Le ton est donné dans le titre, pas de préciosité mais des références. Ce recueil de poèmes est difficile à cataloguer, tant il conjugue vers libre et scansion régulière, sujets intimes (l’amour) et la politique, forme soignée et provocation. Les titres signent la provoc : « Cigarette 1 », 2, etc.
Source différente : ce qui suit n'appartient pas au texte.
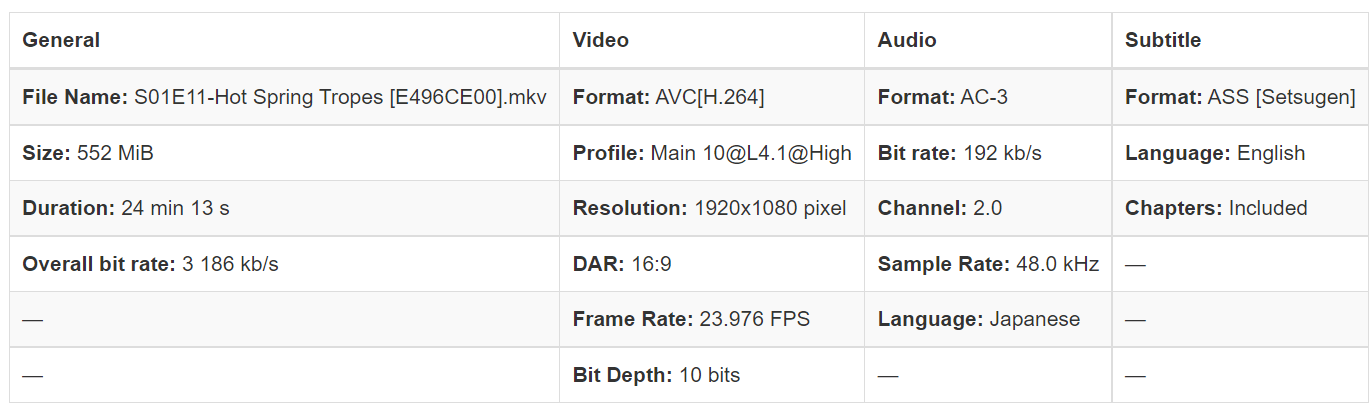1372x408 pixels.
Task: Click the DAR 16:9 cell
Action: (x=621, y=265)
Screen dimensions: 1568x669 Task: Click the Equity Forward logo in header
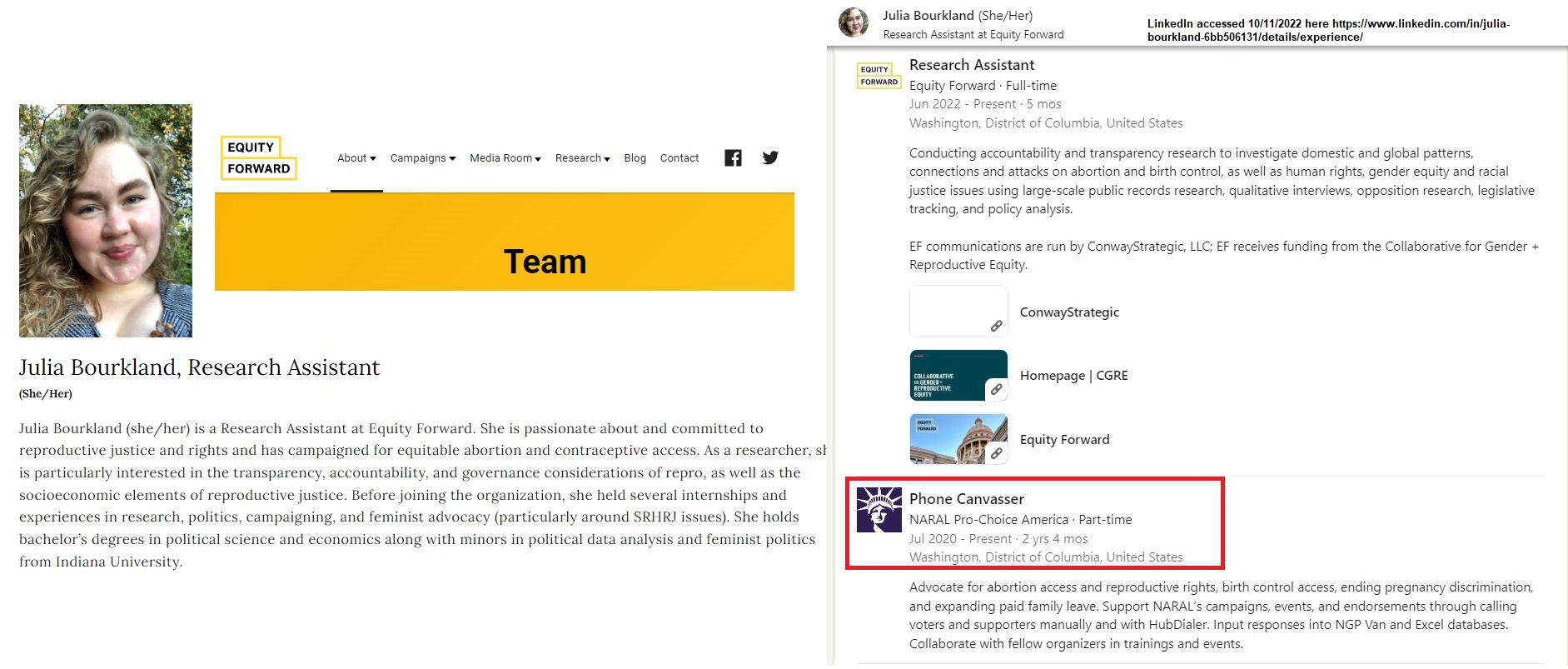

On n’est pas dans le correct, ni politique ni moral. « Aimer tue / Aimer nuit gravement à votre santé […] Aimer peut diminuer l’afflux sanguin et provoquer l’impuissance… » plagie la campagne de Tartufe de l’Etat contre la clope qu’il taxe en même temps. « La poésie doit avoir pour but la vérité pratique », c’était la devise d’Eluard, reprise par Action poétique et aussi la conviction de la beat generation. La présentation de couverture dit plus : « Il est temps d’engager fraternellement la poésie auprès du peuple qui souffre. » Je reste parfois un peu sur ma faim (l’auteur est prix Arthur Rimbaud !) dans l’expression simple et nue qui serait prose banale sans les césures. Mais on peut citer quelques réussites : « On ne parle pas des poètes morts / A dit le rédac chef adjoint / On ne parle pas non plus des poètes vivants…» Avec l’agrément de trouver des alexandrins : « Alors pour le plaisir de virer parano », on redécouvre celui du sonnet (« Cigarette 32, sonnet zippo »). L’anecdote devient profonde parfois, entre autres au sujet de l’auteur et son éditeur, l’homme ayant bourlingué et la jeune éditrice : « Comme j’ai du temps je vais bavarder / Place du Pouffre avec mon éditrice […] Et Juliette répond aux visiteurs / C’est engagé, oui le texte est hardcore […] »

*Dans sa collection de poésie l’éditeur publie aussi : Sur la barricade du temps, une anthologie bilingue du grec Titos Patrikios et Une autre ville de Vlada Urosevic, un Macédonien qui travailla à la revue Europe.